There has been so much talk throughout the 2016 presidential election about immigration that I thought it would be important to set a few things straight and to help people better understand the reality of immigration in the United States in 2016. Between Donald Trump’s rhetoric about building foreign-funded walls, banning Muslims from entering the country, to his musings about over-weight beauty queens and Mexicans being rapists and stealing our jobs, I can understand why people are so concerned with this issue in 2016. Yet, again, like the other issues I have already discussed, the reality does not match up with the rhetoric.
In 2009, when President Obama was sworn in, there were an estimated 12 million illegal immigrants living within the United States. As of this year, the estimated number of illegal immigrants living in America has dropped to 11 million. This means that in the 8 years President Obama has been in office, the estimated number of immigrants living illegally within our borders has decreased by a million.
Directly related to this drop in illegal immigrants living within the U.S. is President Obama’s policy to target and remove as many law-breaking illegal immigrants as possible.
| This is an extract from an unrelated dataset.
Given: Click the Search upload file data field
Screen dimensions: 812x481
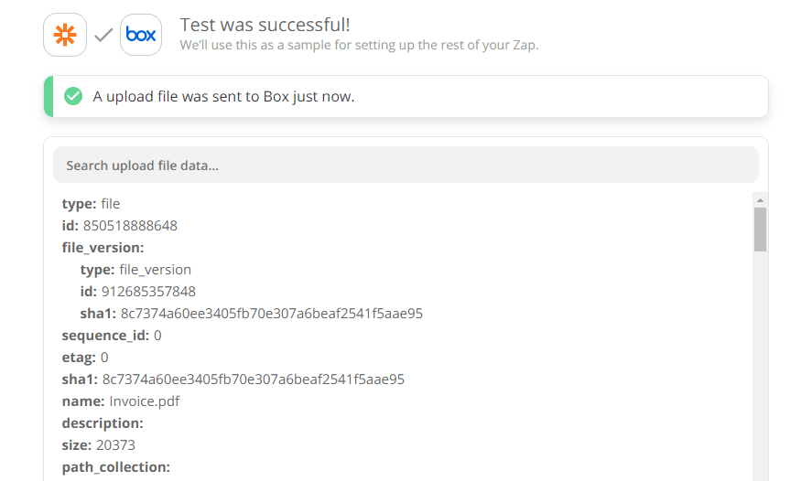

In fact, more illegal immigrants have been deported during President Obama’s presidency than during any other president’s tenure in the history of the United States. During the first 7 years of President Obama’s presidency 556,000 more illegal immigrants have been deported than during the entire 8 years of President Bush’s own presidency. It should also be noted that the illegal immigrant population within the United States actually increased from an estimated 9.4 million to 12.2 million during President Bush’s 8 years in office.
So, again, when you compare the reality of the situation with the rhetoric of Donald Trump, in this case regarding illegal immigration, his words simply do not match up with reality. If you listened to Trump alone you would think America was being completely overrun by illegal immigrants, that they were flowing over our border at a faster rate than the Rio Grande, but it’s simply not true. Illegal immigration has actually reached a net negative under President Obama and there are less illegal, and even less criminal, immigrants living here than when he took office in 2008.
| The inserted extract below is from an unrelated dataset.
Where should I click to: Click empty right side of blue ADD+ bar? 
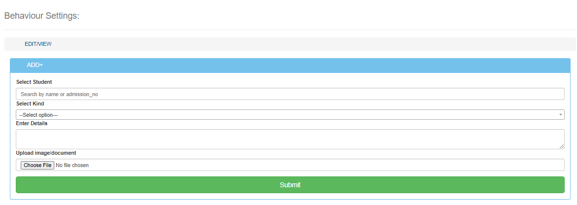(345, 65)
It’s imperative that we remember in this election who we are as a people and where we come from. We should remember that this nation has and always will be a nation of immigrants. All of us, unless purely Native American, can trace our roots to far off distant shores. Be them in Europe, Asia, South America, Africa, or elsewhere, we all came from somewhere else.
Our patchwork heritage is a strength, not a weakness. For in our differences we find culture, and in culture, understanding, and in understanding, community, and in community, family, and in family, a sense of who we are as individuals. We do not discriminate on account of someone’s land of origin, or race, intellectual capacity, or religion. We do not ban people because of what god they do or do not pray to nor what land they call home.
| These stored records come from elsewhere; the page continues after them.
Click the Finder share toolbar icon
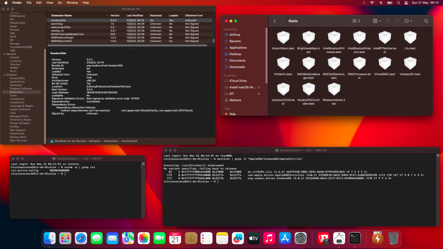Screen dimensions: 443x249 point(388,21)
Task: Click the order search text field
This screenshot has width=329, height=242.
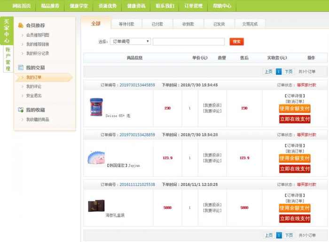Action: pyautogui.click(x=188, y=41)
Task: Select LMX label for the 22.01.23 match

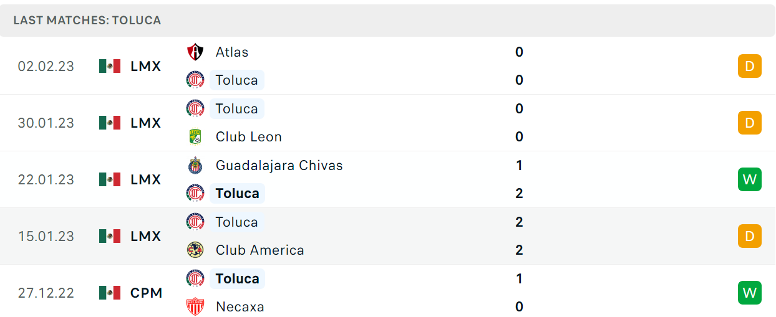Action: (146, 179)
We must always remember those core values that make us uniquely American. E pluribus unum, out of many, one. It’s written in our founding documents and printed on our currency. Though it may be politically expedient to play to the nativist fears of those who lack an understanding of other people and their cultures, we should never fall prey to their calls. We are better than that as Americans.
We don’t need a wall to keep people out, we need common sense policies that keep people who enrich our nation and our country in. We need leaders who find value in diversity, who embrace difference as a strength, and who are open to extending a hand in friendship and not a fist in fury. Barack Obama understood this, Hillary Clinton understands it, and I hope you do as well.